▸ WHAT YOU SHOULD DO:
Please return, word for word, the records from the line with "This screenshot has height=1024, width=503." up to and including the line with "click(607, 376)", leaving the pictures out of your answer.
* * * * * * *
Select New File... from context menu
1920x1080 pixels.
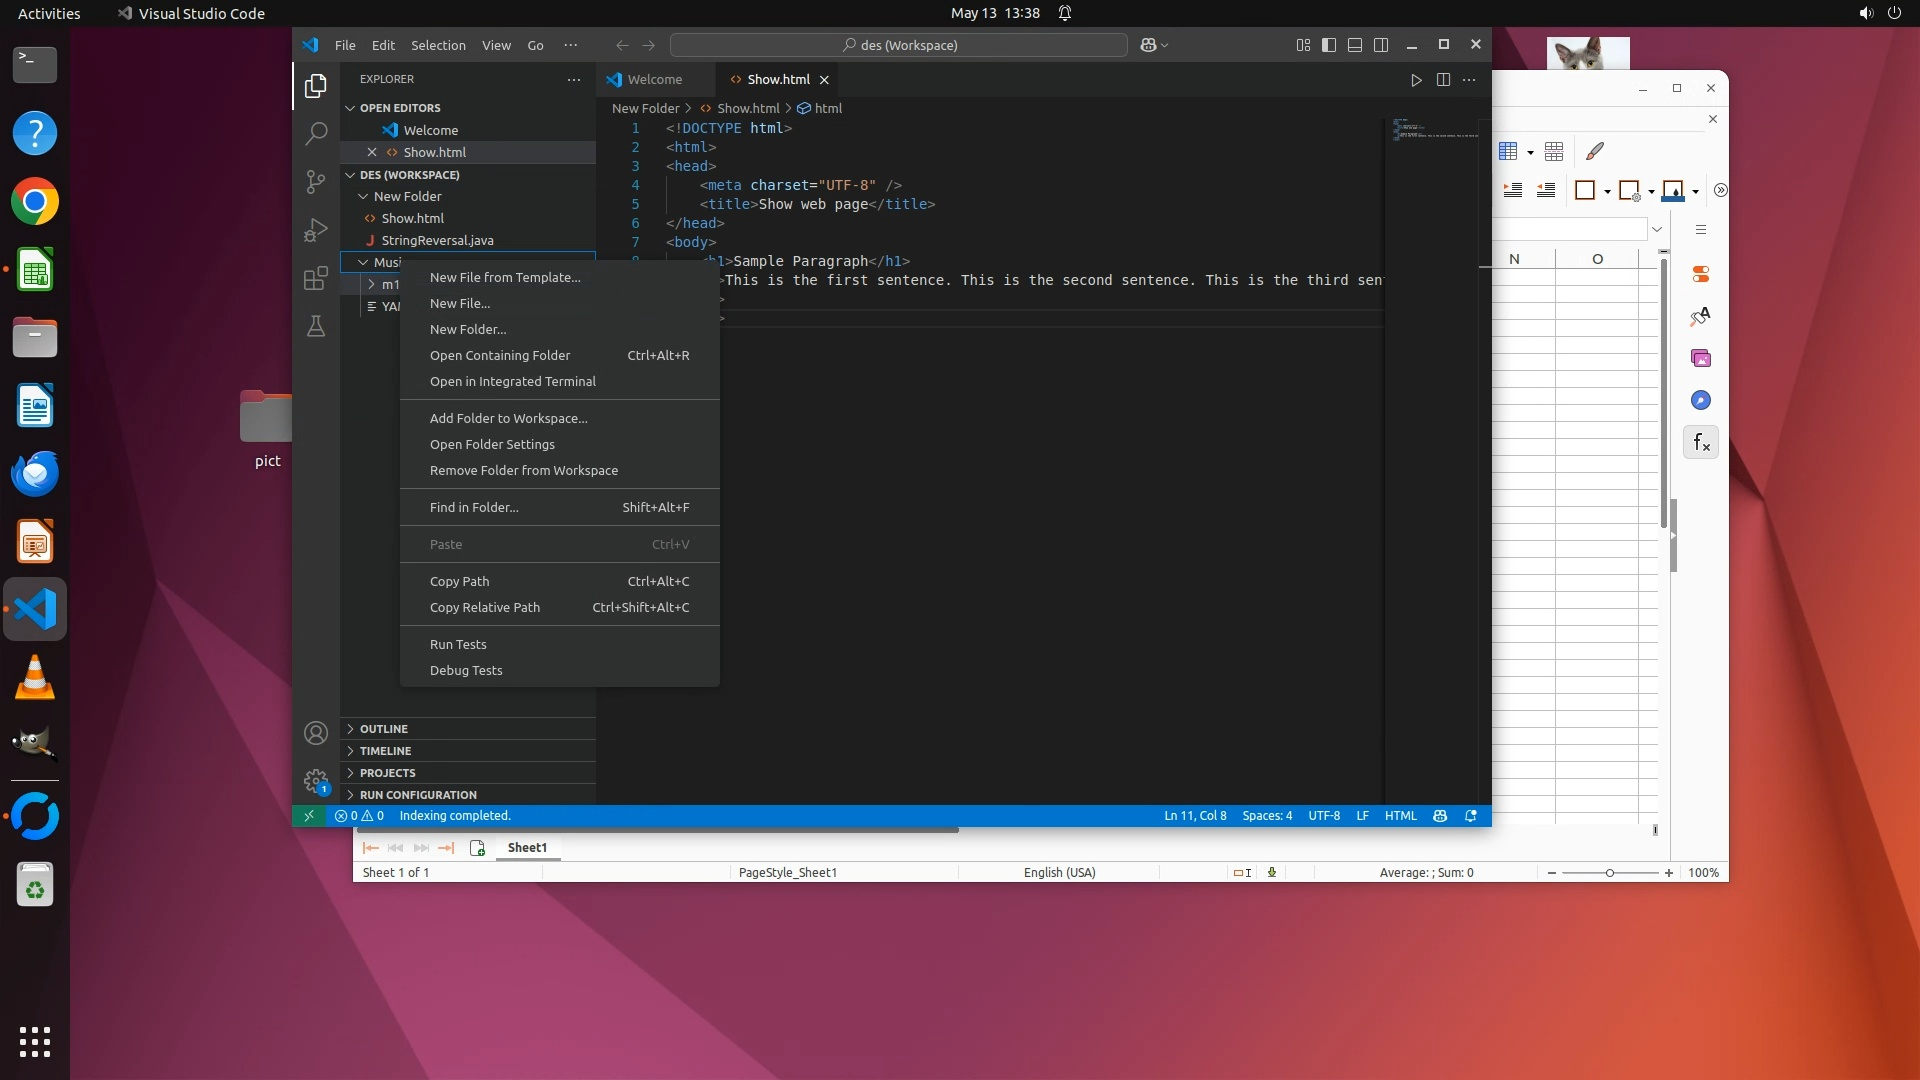point(460,303)
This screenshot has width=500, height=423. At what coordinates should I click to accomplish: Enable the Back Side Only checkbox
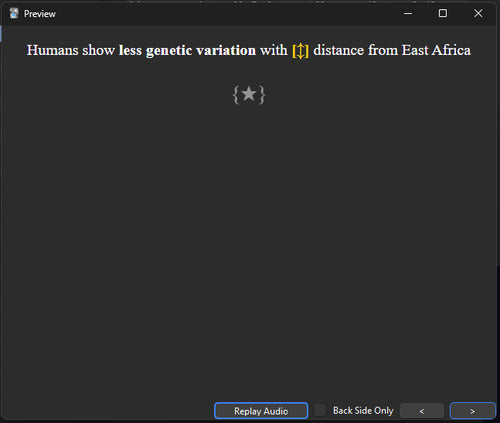[x=320, y=410]
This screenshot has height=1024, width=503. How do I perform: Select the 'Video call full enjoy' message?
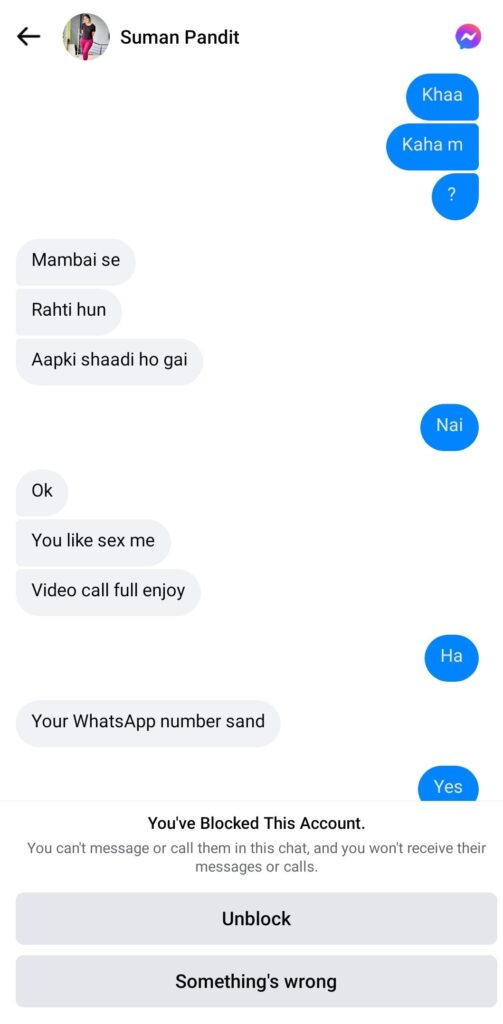point(108,591)
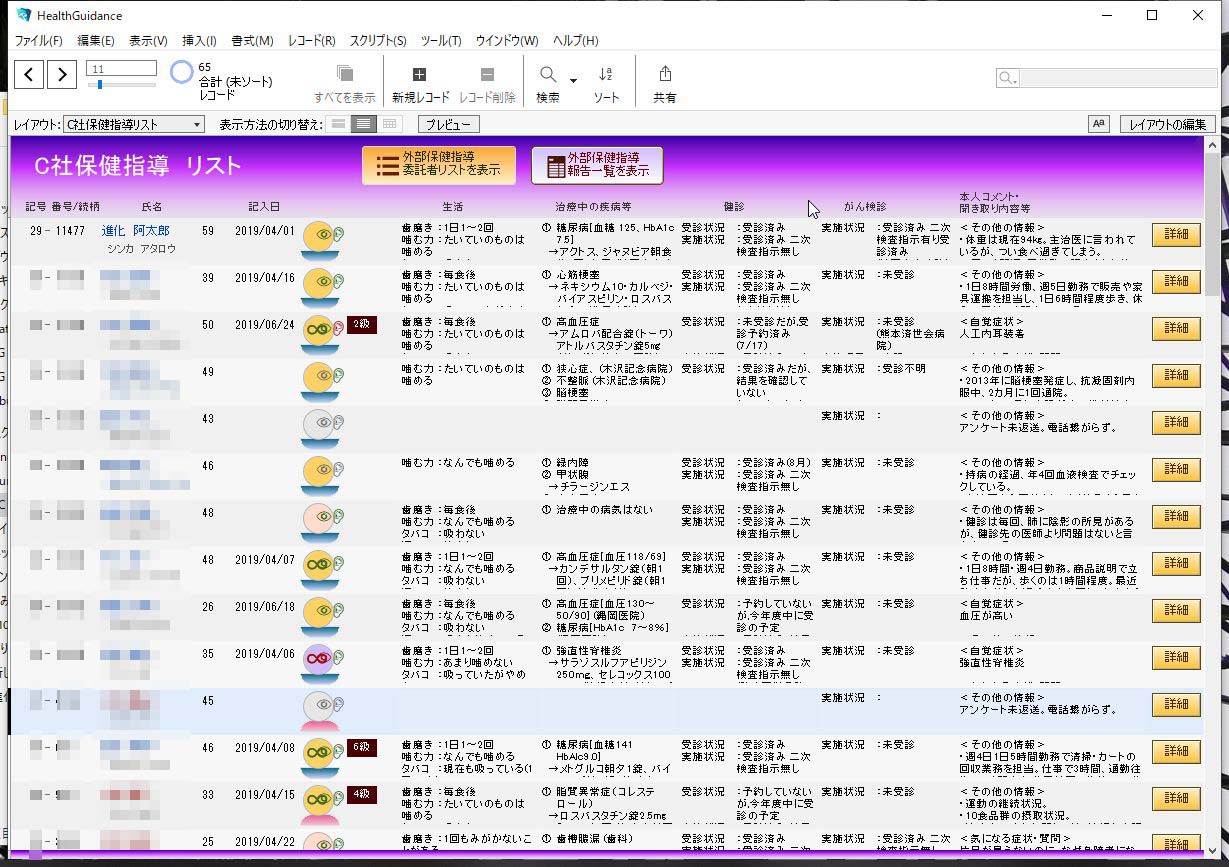
Task: Open the レコード(R) menu
Action: 311,41
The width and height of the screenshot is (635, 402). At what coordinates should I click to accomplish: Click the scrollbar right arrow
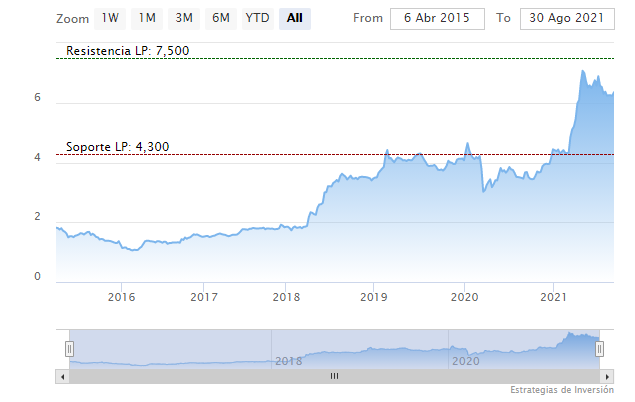click(607, 376)
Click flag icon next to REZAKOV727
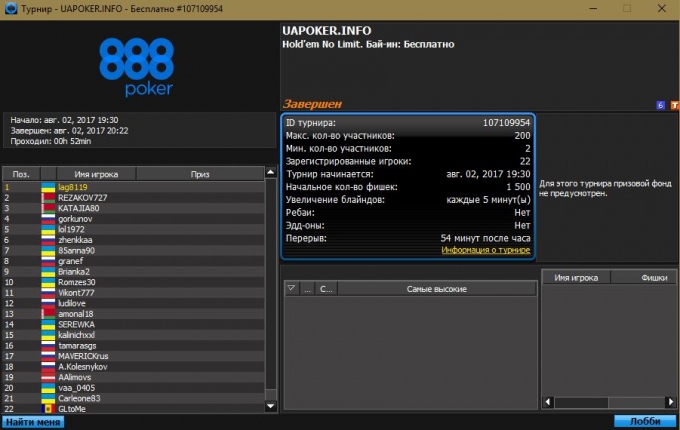The width and height of the screenshot is (680, 430). point(48,198)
* * * * * * *
▸ WRITTEN REPLY:
This screenshot has height=1024, width=503. How do I perform: Select the 'Video call full enjoy' message?
point(108,591)
Task: Open the レコード(R) menu
Action: 311,41
The width and height of the screenshot is (635, 402). At what coordinates should I click to accomplish: Click the scrollbar right arrow
click(607, 376)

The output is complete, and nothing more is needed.